FUENTE:
##############################
Por Pavel H. Valer Bellota
La minería siempre ha sido una de las más abruptas actividades a las que el ser humano ha sacrificado sus pulmones, sus manos y su sangre; y más todavía en la América Andina – centralmente en los territorios que ahora ocupan el Perú, Bolivia y Ecuador – donde se convirtió, desde los comienzos de la invasión/colonización en 1532, en el centro de las actividades de una economía dedicada principalmente al saqueo.
Dicen que un indio llamado Diego Huallpa, algún día de mediados de 1545, al ser barrido por un fuerte viento se dio de bruces contra el suelo, descubriendo accidentalmente una enorme veta de plata en Potosí. Unos cuantos años más tarde se enviaban de estas minas 1.5 millones de pesos anuales al monarca español. Potosí en sus primeros diez años produjo lo suficiente, y más, para alimentar la maquinaria de guerra de los Habsburgo y las pretensiones hegemónicas de España en Europa: ciento sesenta mil indígenas trabajaban allí en 1650, y otras vetas fueron abiertas en Oruro, Castrovirreyna, Cailloma, Chachapoyas, Pasco, etc.
La minería de plata fue la obsesión y el eje de la economía de la colonización, y desde entonces la minería, igualmente, ha sido la obsesión de los Estados postcoloniales andinos. Las industrias mineras se han apoyado en la expropiación violenta del territorio indígena, en la invención misma del indio como subordinado, como colonizado, como sujeto incompleto sin derechos y sin Estado.
Como señala BONFIL BATALLA:
“El colonizador se apropia paulatinamente de las tierras que requiere, somete, organiza y explota la mano de obra de los indios; inicia nuevas empresas coloniales siempre fundadas en la disponibilidad de los indios; establece un orden legal para regular -y sobre todo para garantizar- el dominio colonial; modifica compulsivamente la organización social y los sistemas culturales de los pueblos dominados, en la medida en que tales alteraciones son requeridas para el establecimiento, la consolidación del orden colonial”.(1)
Dos caras de una misma moneda: riqueza y poder para el Imperio; despojo, pobreza, sufrimiento, destrucción cultural y muerte para los indios del común. Esa ha sido la ecuación que gobernó la empresa colonial, que organizó la economía en base a la expropiación del territorio, al trabajo no remunerado y obligatorio de los indígenas a favor de los empresarios de la conquista: los encomenderos.
Y esa pretende ser actualmente la lógica que quiere superponerse a los derechos y a las garantías de las que deben gozar todos los ciudadanos. Nuevos encomenderos, empresarios imperiales con pocos reparos democráticos, hunden sus ambiciones en la América Andina buscando más plata, más oro, más petróleo, más estaño, y todo lo que pueda ser llamado “comodity” y ser vendido en el mercado global.
##############################
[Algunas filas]
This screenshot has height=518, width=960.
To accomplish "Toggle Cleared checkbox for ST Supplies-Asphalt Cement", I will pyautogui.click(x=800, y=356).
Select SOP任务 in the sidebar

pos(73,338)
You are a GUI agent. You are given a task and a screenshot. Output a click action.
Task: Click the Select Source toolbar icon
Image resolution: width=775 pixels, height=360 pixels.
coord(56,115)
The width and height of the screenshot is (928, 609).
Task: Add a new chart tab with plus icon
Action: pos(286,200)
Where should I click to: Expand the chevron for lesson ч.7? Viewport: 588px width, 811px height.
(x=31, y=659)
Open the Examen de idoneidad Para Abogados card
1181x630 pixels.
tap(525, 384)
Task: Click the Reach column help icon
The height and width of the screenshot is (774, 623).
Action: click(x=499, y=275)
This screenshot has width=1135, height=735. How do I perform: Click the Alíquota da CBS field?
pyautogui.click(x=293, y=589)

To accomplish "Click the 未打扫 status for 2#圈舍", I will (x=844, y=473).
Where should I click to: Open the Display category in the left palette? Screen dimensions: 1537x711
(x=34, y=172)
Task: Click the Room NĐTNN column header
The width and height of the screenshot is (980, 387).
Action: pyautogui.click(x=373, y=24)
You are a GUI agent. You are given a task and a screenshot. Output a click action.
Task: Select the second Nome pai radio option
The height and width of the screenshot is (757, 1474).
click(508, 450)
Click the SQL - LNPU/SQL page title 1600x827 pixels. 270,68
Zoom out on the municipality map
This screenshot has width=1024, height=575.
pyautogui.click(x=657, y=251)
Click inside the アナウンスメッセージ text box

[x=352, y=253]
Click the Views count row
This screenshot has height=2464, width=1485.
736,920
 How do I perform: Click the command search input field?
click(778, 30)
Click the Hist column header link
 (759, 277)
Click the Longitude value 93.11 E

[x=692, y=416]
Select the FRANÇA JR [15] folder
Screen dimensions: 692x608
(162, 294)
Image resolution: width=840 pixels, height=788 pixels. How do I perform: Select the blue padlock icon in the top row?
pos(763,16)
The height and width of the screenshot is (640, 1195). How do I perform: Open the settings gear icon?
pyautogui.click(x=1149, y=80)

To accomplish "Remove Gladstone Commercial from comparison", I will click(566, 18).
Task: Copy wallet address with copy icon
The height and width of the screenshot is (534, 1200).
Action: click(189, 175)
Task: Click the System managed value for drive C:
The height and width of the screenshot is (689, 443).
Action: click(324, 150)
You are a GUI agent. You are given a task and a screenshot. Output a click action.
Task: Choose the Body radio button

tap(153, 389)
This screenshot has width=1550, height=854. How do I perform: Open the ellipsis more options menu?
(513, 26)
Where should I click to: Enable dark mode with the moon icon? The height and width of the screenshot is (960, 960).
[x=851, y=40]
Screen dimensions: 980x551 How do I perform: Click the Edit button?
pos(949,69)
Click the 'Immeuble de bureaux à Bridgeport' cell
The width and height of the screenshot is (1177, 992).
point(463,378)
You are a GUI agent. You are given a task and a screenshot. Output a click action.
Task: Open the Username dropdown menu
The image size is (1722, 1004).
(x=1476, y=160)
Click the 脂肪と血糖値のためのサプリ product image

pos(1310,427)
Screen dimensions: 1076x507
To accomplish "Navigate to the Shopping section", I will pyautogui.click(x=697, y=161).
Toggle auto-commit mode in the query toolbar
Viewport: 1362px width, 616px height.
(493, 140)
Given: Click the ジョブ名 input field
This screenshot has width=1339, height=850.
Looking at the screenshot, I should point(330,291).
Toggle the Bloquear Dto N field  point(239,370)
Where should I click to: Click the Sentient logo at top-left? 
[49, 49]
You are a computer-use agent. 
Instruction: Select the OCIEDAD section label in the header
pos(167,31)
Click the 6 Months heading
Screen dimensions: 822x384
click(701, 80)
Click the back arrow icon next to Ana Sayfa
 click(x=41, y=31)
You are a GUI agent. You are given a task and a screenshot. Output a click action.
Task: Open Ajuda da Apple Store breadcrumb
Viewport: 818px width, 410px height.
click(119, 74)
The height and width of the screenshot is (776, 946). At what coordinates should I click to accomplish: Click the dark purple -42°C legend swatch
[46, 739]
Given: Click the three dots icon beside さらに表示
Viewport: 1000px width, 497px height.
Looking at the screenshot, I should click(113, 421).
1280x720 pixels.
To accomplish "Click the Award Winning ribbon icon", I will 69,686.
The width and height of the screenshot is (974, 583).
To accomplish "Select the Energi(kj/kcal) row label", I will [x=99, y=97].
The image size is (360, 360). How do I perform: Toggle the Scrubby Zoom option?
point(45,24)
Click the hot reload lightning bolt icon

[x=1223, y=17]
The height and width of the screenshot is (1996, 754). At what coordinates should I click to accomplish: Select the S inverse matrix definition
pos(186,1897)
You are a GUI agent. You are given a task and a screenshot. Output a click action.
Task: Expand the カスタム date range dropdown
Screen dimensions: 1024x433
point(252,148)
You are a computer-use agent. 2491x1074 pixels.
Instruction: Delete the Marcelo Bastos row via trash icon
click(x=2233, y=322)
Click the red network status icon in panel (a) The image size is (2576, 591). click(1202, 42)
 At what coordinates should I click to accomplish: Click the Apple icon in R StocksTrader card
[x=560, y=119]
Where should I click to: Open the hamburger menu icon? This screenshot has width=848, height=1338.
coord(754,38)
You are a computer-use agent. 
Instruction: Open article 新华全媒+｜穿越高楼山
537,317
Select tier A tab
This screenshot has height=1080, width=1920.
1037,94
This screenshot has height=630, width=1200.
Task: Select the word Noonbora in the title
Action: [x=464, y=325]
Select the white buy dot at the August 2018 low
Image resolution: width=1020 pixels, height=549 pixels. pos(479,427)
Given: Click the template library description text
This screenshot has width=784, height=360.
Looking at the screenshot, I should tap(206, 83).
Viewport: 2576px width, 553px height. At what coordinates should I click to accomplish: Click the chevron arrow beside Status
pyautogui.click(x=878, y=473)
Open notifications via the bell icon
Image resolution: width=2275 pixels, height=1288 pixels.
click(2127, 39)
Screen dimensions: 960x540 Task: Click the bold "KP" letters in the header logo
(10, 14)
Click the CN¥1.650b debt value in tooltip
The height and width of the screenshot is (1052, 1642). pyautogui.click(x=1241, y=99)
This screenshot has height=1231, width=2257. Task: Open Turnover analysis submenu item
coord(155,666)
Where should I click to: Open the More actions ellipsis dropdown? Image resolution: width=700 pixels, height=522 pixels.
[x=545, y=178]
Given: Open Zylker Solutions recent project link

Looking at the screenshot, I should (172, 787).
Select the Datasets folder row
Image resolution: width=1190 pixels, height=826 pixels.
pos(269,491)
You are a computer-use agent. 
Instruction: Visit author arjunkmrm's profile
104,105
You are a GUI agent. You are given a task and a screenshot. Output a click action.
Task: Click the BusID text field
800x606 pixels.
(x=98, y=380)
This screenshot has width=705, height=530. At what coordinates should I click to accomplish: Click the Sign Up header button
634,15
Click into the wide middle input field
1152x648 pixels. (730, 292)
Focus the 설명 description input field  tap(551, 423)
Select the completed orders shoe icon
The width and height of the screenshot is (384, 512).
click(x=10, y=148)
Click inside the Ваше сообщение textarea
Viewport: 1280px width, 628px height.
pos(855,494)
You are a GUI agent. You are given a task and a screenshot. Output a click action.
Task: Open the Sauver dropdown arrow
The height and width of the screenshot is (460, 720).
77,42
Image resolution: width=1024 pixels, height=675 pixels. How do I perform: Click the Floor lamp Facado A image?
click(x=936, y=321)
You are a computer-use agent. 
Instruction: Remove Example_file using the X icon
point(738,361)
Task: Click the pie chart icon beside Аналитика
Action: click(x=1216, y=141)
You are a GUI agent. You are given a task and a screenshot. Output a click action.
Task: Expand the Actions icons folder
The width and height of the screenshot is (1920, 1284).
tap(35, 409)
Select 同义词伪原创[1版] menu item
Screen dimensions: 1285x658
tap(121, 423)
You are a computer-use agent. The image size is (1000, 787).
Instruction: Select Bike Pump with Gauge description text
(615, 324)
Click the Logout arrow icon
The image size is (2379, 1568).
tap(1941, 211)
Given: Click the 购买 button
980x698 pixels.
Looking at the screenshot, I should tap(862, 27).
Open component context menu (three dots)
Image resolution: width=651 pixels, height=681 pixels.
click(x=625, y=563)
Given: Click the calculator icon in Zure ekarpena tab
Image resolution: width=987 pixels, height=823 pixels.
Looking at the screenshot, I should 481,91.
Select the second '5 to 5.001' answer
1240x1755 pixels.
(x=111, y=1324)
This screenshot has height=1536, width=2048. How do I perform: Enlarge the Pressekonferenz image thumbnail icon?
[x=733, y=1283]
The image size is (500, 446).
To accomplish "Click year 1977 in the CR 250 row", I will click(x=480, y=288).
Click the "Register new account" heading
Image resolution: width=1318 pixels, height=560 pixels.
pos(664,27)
##############################
POR HACER:
**1)** Traduce al inglés esta oración del texto sobre la minería andina: "Unos cuantos años más tarde se enviaban de estas minas 1.5 millones de pesos anuales al monarca español."
**2)** Devuelve sin cambios las líneas de las filas que van desde la que contiene "Where should I click to: Open the hamburger" hasta la que contiene "coord(155,666)", ambas incluidas.

LISTA DE SOLUCIONES:
**1)** A few years later, 1.5 million pesos a year were being sent from these mines to the Spanish monarch.

**2)**
Where should I click to: Open the hamburger menu icon? This screenshot has width=848, height=1338.
coord(754,38)
You are a computer-use agent. 
Instruction: Open article 新华全媒+｜穿越高楼山
537,317
Select tier A tab
This screenshot has height=1080, width=1920.
1037,94
This screenshot has height=630, width=1200.
Task: Select the word Noonbora in the title
Action: [x=464, y=325]
Select the white buy dot at the August 2018 low
Image resolution: width=1020 pixels, height=549 pixels. pos(479,427)
Given: Click the template library description text
This screenshot has width=784, height=360.
Looking at the screenshot, I should tap(206, 83).
Viewport: 2576px width, 553px height. At what coordinates should I click to accomplish: Click the chevron arrow beside Status
pyautogui.click(x=878, y=473)
Open notifications via the bell icon
Image resolution: width=2275 pixels, height=1288 pixels.
click(2127, 39)
Screen dimensions: 960x540 Task: Click the bold "KP" letters in the header logo
(10, 14)
Click the CN¥1.650b debt value in tooltip
The height and width of the screenshot is (1052, 1642). pyautogui.click(x=1241, y=99)
This screenshot has height=1231, width=2257. Task: Open Turnover analysis submenu item
coord(155,666)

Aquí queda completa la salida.